Once the massage was complete, E.V. dressed and left the massage room. She did not report the incident to anyone at Shin on the day of this massage. She testified that she did not remember anything else that happened that day because her “memory kind of shut down or shut it out.”
Having previously resigned from Shin after the alleged incident, in late summer of 2015, E.V. was rehired by Shin to perform marketing duties. She had not told a single person at Shin about her alleged massage with Respondent from May of that year. She learned that day, after checking the schedule, that Respondent was not scheduled to be in the office. She later learned, from “Karen,” a coworker, that Respondent had been “fired for being inappropriate with female patients.”

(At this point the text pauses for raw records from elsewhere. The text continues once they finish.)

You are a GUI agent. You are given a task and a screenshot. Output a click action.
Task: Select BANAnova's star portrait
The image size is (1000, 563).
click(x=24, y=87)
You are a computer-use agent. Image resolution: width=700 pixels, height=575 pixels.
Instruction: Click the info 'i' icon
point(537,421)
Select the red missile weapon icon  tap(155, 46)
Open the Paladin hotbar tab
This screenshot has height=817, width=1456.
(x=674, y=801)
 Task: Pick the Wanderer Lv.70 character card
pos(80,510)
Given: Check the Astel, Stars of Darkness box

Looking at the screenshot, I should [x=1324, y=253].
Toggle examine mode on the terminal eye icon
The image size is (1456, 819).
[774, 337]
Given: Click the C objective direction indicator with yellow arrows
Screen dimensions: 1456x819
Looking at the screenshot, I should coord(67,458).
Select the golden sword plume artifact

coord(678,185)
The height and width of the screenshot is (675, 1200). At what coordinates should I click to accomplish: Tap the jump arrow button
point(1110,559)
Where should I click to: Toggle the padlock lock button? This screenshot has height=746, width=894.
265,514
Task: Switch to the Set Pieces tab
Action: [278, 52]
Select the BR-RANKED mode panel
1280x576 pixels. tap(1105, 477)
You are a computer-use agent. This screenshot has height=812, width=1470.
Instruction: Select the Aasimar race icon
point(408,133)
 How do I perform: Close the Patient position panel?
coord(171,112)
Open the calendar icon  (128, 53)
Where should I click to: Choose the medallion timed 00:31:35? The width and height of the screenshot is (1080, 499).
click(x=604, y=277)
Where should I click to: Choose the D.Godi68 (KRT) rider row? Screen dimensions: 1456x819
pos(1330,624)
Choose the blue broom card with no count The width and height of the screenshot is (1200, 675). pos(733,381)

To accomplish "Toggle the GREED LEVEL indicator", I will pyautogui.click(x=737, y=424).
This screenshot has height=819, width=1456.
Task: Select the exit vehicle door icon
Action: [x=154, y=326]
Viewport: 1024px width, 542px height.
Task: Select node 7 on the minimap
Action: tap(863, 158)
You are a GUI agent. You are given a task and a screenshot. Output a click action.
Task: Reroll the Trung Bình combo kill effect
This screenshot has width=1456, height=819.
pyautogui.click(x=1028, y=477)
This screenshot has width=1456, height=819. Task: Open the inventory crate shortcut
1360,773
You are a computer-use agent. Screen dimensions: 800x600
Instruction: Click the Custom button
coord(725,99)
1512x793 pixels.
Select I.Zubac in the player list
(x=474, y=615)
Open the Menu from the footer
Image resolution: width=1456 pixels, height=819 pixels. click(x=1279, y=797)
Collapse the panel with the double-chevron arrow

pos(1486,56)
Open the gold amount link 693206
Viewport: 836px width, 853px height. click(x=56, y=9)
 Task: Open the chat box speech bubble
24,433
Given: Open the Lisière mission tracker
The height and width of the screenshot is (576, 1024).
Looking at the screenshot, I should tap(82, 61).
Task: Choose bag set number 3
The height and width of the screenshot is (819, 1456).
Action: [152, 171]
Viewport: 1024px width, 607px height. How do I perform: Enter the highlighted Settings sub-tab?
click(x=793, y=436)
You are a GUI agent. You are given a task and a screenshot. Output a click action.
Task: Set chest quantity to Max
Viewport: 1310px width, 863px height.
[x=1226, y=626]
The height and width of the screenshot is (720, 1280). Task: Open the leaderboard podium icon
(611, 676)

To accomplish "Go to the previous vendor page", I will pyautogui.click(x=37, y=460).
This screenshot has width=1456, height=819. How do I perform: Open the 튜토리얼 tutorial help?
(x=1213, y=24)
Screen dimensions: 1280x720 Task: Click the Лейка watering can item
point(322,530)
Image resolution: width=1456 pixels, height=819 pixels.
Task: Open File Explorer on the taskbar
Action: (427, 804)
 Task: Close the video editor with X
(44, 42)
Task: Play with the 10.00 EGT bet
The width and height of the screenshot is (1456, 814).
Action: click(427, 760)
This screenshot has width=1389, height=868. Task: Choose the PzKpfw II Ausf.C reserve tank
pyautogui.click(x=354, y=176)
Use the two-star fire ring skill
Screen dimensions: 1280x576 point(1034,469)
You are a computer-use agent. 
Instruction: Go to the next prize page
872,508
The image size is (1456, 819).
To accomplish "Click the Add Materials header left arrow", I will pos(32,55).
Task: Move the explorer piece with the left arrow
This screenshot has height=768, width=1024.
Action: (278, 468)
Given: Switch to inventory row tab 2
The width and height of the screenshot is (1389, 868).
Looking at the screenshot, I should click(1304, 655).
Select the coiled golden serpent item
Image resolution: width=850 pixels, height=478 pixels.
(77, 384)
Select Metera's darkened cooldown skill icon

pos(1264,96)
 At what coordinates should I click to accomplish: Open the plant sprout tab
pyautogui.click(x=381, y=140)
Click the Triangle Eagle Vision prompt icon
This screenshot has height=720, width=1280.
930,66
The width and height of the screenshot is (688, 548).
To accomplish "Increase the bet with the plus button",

E.V. “learned” about M.C.R.’s claim of an “inappropriate proposition” through the rumor mill at Shin. She never spoke with “C.R.” (M.C.R.), “a chiropractor that worked at Shin,” after learning that she was another alleged victim of inappropriate behavior by Respondent.
Jethro W. Toomer, Ph.D.
Dr. Jethro W. Toomer earned his bachelor’s, master’s, and doctoral degrees in psychology. He is a Diplomate of the American Board of Professional Psychology and has practiced in the field of psychology since 1976. He has served as a professor, as a clinical and forensic psychologist, and as a consulting psychologist throughout his career. He has written, presented, and had his papers published on countless occasions. He is clearly an expert in post-traumatic stress disorder (“PTSD”), through his work with
veterans, professional athletes, and individuals suffering the long-term effects of childhood or other past stress or traumatic events. He has testified in judicial proceedings as an expert in PTSD dozens of times. He is accepted as an expert in PTSD in this case.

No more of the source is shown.